Task directions:
Give back an exact copy of the lines in the records below, from the line that has "This screenshot has height=1253, width=2048." through the line that has "Given: Click Learn more about MSAL migration", and nothing besides.

• • • •

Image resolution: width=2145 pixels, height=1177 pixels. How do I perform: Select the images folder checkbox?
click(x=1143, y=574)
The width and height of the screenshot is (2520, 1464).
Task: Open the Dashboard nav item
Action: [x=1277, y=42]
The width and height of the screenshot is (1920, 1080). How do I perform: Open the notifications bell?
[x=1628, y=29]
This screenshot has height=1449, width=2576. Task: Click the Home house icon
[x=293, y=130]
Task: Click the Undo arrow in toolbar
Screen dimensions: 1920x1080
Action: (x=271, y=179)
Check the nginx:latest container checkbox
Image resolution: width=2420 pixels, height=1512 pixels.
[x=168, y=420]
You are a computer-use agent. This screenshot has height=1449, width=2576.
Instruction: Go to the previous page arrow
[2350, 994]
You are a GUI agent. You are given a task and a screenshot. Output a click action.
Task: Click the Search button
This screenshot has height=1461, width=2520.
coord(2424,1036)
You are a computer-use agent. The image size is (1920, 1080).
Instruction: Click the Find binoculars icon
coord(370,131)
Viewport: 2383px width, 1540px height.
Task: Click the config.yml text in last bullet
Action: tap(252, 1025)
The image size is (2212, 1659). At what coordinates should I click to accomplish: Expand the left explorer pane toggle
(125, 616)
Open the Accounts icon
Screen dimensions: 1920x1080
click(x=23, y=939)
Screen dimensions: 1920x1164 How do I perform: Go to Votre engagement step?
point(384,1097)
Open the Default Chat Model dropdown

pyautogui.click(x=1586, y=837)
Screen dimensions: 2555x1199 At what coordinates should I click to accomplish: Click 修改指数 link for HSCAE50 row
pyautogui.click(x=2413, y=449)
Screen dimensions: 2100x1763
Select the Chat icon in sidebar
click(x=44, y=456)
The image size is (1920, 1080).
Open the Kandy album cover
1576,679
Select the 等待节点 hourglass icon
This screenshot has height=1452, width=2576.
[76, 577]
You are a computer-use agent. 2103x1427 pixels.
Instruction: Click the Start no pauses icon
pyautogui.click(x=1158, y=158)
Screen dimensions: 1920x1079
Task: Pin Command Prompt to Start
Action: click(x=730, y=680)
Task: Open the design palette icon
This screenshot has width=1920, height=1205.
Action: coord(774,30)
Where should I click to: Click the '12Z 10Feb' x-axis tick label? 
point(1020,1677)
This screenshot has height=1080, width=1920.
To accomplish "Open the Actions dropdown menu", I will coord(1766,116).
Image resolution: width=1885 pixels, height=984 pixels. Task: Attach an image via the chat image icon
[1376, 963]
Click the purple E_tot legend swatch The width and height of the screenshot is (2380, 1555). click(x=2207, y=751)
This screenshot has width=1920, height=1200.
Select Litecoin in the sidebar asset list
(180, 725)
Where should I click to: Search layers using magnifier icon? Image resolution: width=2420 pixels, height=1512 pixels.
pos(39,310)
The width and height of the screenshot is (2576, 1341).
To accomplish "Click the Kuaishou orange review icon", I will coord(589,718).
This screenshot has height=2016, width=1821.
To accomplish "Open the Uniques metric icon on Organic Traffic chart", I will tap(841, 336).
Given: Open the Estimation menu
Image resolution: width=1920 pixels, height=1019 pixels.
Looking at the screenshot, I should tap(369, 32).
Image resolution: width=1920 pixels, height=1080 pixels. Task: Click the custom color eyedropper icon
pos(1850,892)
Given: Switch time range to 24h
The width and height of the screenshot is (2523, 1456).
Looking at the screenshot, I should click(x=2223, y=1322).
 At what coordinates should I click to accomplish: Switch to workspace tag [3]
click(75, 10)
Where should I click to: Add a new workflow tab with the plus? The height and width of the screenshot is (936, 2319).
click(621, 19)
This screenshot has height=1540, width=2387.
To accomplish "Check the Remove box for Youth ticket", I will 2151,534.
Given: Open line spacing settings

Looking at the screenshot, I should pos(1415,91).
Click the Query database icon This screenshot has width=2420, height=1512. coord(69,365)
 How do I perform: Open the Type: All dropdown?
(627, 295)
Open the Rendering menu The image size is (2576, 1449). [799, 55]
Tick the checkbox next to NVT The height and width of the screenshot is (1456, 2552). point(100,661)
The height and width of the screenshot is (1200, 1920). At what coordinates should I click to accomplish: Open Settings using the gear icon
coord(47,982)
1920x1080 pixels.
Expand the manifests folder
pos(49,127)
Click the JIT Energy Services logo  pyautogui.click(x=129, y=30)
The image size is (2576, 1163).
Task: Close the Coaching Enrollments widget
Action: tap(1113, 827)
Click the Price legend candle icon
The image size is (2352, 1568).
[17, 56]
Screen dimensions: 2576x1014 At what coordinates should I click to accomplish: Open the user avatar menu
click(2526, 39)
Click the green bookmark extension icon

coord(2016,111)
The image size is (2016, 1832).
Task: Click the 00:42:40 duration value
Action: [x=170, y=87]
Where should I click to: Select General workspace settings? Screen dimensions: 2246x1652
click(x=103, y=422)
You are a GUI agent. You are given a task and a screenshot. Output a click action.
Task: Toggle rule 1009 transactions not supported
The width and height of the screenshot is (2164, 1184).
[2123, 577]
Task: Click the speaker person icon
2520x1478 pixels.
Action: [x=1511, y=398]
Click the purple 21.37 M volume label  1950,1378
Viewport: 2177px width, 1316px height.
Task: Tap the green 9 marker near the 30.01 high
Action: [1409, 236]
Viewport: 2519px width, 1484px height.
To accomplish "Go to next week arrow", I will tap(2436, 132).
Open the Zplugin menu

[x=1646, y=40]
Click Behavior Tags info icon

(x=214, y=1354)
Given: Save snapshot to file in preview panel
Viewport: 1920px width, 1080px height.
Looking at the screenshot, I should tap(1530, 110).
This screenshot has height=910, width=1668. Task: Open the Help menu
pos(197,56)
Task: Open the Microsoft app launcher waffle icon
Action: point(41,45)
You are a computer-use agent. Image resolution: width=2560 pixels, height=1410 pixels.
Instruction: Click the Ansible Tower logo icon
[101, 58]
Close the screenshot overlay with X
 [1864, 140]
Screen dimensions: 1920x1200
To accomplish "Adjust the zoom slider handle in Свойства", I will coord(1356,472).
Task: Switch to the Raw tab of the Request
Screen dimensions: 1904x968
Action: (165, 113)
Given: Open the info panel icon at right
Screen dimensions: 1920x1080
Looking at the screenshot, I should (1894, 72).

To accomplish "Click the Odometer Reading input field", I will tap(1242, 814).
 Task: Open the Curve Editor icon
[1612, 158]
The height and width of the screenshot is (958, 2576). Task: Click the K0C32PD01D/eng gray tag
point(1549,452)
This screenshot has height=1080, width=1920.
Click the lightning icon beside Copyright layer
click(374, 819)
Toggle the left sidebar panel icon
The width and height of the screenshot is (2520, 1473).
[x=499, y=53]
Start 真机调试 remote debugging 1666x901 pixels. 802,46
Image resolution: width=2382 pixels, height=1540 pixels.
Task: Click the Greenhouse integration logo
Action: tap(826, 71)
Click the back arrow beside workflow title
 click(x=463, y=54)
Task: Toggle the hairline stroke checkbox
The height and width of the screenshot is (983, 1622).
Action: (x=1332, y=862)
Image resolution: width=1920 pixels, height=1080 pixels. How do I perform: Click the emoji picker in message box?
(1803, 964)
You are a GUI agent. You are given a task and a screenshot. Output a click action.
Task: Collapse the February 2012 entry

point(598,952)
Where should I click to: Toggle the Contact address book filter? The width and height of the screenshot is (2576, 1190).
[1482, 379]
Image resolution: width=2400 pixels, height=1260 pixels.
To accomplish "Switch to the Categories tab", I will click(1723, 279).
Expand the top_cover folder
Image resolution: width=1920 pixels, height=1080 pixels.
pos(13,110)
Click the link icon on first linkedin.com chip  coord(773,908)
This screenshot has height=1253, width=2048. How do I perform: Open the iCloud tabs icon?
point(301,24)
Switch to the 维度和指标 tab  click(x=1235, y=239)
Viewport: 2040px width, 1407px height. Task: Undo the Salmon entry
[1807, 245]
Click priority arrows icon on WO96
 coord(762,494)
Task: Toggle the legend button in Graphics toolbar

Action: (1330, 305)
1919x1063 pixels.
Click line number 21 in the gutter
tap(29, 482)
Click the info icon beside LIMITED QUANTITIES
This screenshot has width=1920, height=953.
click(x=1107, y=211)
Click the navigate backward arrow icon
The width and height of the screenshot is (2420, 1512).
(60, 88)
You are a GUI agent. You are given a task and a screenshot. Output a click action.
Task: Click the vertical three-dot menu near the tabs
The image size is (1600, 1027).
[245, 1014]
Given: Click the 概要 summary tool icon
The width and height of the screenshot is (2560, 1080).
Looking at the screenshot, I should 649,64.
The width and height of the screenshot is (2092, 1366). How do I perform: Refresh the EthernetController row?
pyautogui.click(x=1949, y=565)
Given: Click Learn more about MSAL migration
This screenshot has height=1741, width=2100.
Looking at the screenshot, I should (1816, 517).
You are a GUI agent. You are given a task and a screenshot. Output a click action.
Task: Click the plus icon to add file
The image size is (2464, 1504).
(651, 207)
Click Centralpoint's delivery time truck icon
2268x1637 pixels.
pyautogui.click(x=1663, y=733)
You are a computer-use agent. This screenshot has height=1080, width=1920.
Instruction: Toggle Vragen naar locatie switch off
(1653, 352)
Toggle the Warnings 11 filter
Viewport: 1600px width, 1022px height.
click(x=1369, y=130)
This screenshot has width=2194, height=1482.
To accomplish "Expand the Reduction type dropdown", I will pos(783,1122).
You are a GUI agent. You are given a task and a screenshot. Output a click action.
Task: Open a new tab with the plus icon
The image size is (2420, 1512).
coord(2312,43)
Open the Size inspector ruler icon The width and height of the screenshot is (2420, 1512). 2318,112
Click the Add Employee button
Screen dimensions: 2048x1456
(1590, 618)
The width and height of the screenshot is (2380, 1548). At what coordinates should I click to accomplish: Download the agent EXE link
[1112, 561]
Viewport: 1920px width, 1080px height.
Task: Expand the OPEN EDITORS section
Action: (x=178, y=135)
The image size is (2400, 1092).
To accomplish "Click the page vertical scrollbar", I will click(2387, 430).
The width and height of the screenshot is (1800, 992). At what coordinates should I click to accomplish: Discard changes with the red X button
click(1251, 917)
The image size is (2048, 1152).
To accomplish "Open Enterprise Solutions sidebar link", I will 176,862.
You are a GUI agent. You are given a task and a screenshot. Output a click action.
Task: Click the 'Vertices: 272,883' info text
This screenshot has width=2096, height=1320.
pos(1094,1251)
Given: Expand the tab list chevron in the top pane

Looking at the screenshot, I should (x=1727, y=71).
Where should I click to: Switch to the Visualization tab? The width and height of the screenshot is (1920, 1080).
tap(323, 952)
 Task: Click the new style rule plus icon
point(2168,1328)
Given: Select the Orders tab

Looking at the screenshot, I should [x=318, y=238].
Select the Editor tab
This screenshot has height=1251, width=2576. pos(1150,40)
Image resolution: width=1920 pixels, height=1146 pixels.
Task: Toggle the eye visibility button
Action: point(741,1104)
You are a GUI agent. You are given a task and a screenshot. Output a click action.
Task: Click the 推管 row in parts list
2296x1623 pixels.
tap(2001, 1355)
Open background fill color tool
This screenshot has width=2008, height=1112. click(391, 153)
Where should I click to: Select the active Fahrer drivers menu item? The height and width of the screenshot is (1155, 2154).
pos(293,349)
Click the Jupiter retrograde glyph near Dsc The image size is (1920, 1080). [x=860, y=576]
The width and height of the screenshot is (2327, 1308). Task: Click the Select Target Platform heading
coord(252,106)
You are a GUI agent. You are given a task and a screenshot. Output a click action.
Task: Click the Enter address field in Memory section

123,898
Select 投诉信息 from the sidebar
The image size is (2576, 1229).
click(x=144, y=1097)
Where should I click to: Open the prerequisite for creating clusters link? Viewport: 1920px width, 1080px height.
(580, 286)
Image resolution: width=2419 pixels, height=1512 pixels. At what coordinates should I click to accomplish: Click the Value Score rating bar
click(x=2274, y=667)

• • • •

Your response:
This screenshot has height=1253, width=2048. How do I perform: Open the iCloud tabs icon?
point(301,24)
Switch to the 维度和指标 tab  click(x=1235, y=239)
Viewport: 2040px width, 1407px height. Task: Undo the Salmon entry
[1807, 245]
Click priority arrows icon on WO96
 coord(762,494)
Task: Toggle the legend button in Graphics toolbar

Action: (1330, 305)
1919x1063 pixels.
Click line number 21 in the gutter
tap(29, 482)
Click the info icon beside LIMITED QUANTITIES
This screenshot has width=1920, height=953.
click(x=1107, y=211)
Click the navigate backward arrow icon
The width and height of the screenshot is (2420, 1512).
(60, 88)
You are a GUI agent. You are given a task and a screenshot. Output a click action.
Task: Click the vertical three-dot menu near the tabs
The image size is (1600, 1027).
[245, 1014]
Given: Click the 概要 summary tool icon
The width and height of the screenshot is (2560, 1080).
Looking at the screenshot, I should 649,64.
The width and height of the screenshot is (2092, 1366). How do I perform: Refresh the EthernetController row?
pyautogui.click(x=1949, y=565)
Given: Click Learn more about MSAL migration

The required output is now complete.